### What you are asked to do
Word for word, reproduce the records that follow.

### Source material
== == ==
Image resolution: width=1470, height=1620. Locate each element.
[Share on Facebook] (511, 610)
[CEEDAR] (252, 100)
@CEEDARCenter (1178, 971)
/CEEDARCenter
== == ==
### Solution to this task
Image resolution: width=1470, height=1620. Locate each element.
[Share on Facebook] (511, 610)
[CEEDAR] (252, 100)
@CEEDARCenter (1178, 971)
/CEEDARCenter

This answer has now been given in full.